Prince Shah-Riar, MD1, Rishika Trivedi, MD2, Mahmoud Barbarawi, MD2, Asif Zamir, MD, FACG3 1DHR Health, Edinburg, Tx, McAllen, TX; 2DHR Health, McAllen, TX; 3DHR Health Gastroenterology, Edinburg, TX Introduction: Smooth, scarred antral stenosis—described endoscopically as "pseudopylorus"—can mislead clinicians into underestimating the malignant potential of gastric outlet obstruction (GOO). When biopsies are obtained from adjacent mucosa and not the pyloric ring itself, underlying carcinoma may remain undetected. This case illustrates how anatomic mis-targeting during repeated endoscopy delayed diagnosis of pyloric adenocarcinoma.
Case Description/
Methods: A 52-year-old man with schizophrenia and type 2 diabetes presented with persistent vomiting, early satiety, and NG output >900 cc/day. Initial EGD (01/31/2025) revealed esophagitis and gastritis; no obstructing lesion was seen. He was managed as presumed diabetic gastroparesis. By April, symptom persistence prompted two further EGDs (04/15 and 04/18), each noting a narrowed but smooth pylorus without ulceration. Biopsies were obtained from the antrum and described as chronic gastritis with reactive changes—no dysplasia or malignancy.

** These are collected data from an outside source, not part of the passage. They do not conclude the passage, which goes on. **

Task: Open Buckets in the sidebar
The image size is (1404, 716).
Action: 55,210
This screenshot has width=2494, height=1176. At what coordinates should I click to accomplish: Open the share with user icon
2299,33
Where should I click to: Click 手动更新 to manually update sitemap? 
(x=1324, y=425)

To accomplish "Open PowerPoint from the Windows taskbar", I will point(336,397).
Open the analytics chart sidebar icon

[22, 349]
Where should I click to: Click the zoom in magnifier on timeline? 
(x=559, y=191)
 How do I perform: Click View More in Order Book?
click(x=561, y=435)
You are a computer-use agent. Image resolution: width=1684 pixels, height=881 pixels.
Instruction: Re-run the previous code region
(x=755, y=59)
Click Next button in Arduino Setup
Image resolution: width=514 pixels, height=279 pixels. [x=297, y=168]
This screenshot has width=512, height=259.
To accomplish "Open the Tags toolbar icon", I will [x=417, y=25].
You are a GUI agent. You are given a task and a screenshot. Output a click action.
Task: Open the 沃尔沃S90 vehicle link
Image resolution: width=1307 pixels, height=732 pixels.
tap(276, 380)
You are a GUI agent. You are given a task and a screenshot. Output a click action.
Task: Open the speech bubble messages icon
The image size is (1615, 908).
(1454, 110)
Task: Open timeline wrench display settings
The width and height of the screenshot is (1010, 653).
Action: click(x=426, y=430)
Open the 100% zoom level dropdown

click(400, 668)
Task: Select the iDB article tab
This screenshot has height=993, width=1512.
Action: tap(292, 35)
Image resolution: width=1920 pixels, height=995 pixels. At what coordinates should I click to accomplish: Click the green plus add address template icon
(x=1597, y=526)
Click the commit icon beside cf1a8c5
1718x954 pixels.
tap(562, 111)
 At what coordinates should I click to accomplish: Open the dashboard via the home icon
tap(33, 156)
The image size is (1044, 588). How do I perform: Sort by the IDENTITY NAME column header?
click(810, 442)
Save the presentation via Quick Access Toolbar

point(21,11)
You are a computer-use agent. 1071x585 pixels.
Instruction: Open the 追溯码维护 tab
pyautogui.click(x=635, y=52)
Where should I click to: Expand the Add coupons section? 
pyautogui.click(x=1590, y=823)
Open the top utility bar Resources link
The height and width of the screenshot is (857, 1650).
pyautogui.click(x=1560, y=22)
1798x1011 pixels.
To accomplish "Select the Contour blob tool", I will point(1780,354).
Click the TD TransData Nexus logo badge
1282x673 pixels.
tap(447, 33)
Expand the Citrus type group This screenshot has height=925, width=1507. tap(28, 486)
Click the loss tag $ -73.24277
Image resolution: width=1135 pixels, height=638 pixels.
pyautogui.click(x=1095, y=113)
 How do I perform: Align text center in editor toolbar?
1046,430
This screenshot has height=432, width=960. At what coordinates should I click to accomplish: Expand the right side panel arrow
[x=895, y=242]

Despite 36 Fr balloon dilation on 04/18, symptoms progressed. A final EGD (05/07/2025) revealed friability and mucosal distortion at the true pyloric ring. Targeted biopsy at that site confirmed moderately differentiated intestinal-type adenocarcinoma, CDX2+, villin+, HER2–. Diagnosis had been delayed >90 days despite multiple endoscopies. Discussion: This case underscores a critical procedural oversight: sampling the antrum adjacent to a narrowing is not equivalent to sampling the stricture itself. The false reassurance of "non-ulcerated narrowing" combined with repeated off-target biopsies led to prolonged diagnostic delay. “Pseudopylorus” should not deter directed pyloric sampling or staging EUS when obstruction is persistent and unexplained. Early histologic confirmation would have altered nutritional, oncologic, and surgical planning. Benign-appearing antral narrowing can harbor malignancy when true pyloric mucosa is bypassed during biopsy. In the setting of refractory GOO, direct sampling of the stenotic channel is essential—even when mucosa appears smooth. This case advocates for endoscopic precision and diagnostic escalation in anatomically deceptive GOO presentations.
Figure: Figure 1: Dated timeline of diagnostic and endoscopic interventions.
Disclosures: Prince Shah-Riar indicated no relevant financial relationships. Rishika Trivedi indicated no relevant financial relationships. Mahmoud Barbarawi indicated no relevant financial relationships. Asif Zamir indicated no relevant financial relationships.
Prince Shah-Riar, MD1, Rishika Trivedi, MD2, Mahmoud Barbarawi, MD2, Asif Zamir, MD, FACG3. P6352 - When Pseudo Pylorus Deceives: Delayed Diagnosis of Pyloric Adenocarcinoma from Missed Targeted Biopsy in Refractory Gastric Outlet Obstruction, ACG 2025 Annual Scientific Meeting Abstracts. Phoenix, AZ: American College of Gastroenterology.